- Matthew Thorsen
- Bluebird Tavern in Burlington
It's easy for new restaurateurs to play it safe with their menus, piling on dishes that are crowd pleasing and easy for servers to sell. Once established, they figure, the chef can branch out and play.
When Burlington's Bluebird Tavern opened in July of 2009, it was immediately evident that caution wasn't part of the equation. The Riverside Avenue eatery quickly became the center of the biggest love-it-or-hate-it debate the local dining scene has ever seen.
Why? Start with a pork-centric menu that left scads of vegetarians griping. Add portion sizes many found small for the price — while fans countered that nearly all the fare is local, and even the ketchup and mayonnaise are made from scratch.

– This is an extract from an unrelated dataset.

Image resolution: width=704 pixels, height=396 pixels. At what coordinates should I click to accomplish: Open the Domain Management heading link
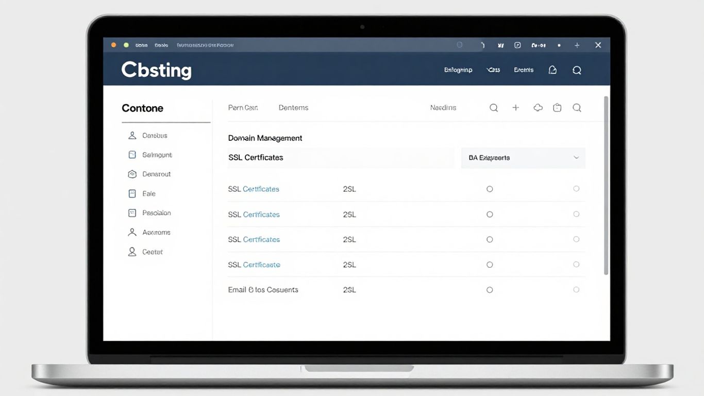tap(265, 138)
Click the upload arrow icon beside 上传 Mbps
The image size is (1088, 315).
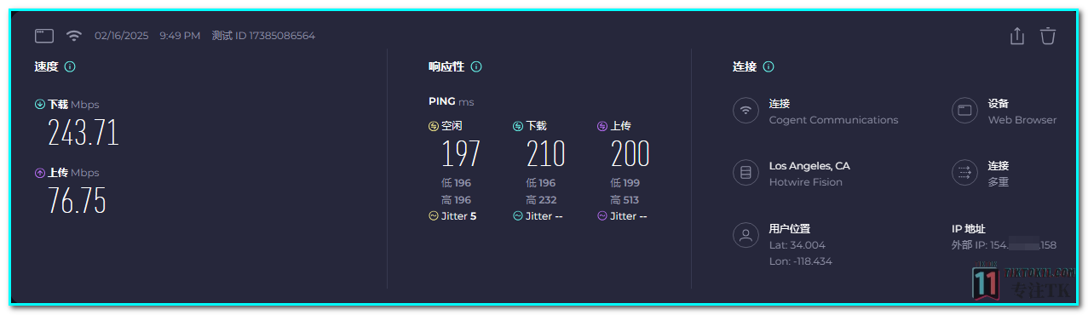(39, 173)
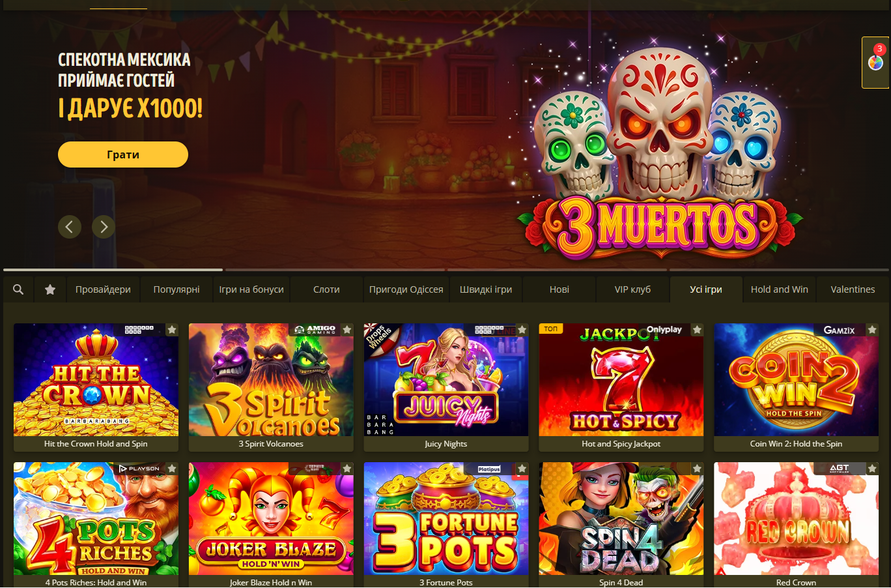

Top it all off with cockscombs, kidneys, bone marrow and other bits of offal that freak out even some diners who dig readily into a bloody-rare steak.

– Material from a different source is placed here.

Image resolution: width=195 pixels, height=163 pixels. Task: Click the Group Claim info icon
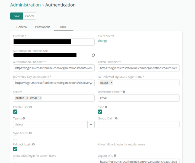116,118
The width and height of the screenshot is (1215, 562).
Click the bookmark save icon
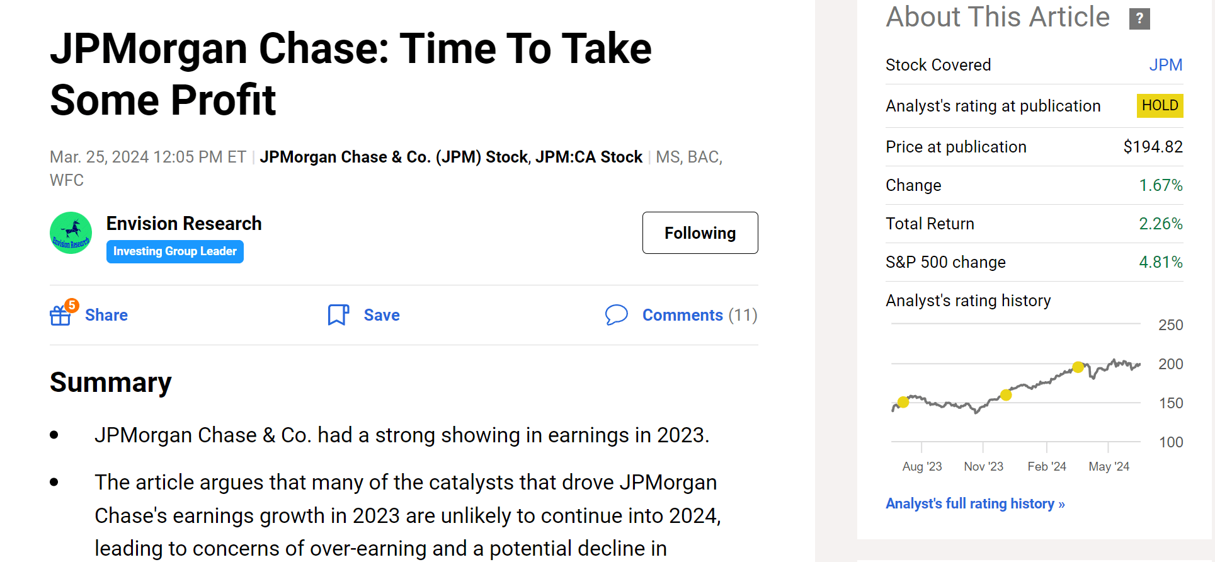[338, 314]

What's to love? Plenty. For adventurous eaters, most of the aforementioned subjects of complaint are bona fide delights, and the petite portions allow them to sample more of the flavorful and exotic fare. Bluebird is one of the few greater Burlington restos that always have raw oysters on the menu. And, to palates jaded by too many plates of chewy chicken and slabs of salmon, receiving a perfectly fried sardine or a trio of tender goat meatballs with spicy harissa is a beautiful thing.
Eight months after it opened, the Bluebird Tavern was rewarded for its uncompromising made-from-scratch ethos and creative cuisine: The James Beard Foundation placed the eatery on the short list for its national Best New Restaurant Award.
The Bluebird still caters to carnivores and still has its critics, but the debate is calming down. And its fans? They're busy eating.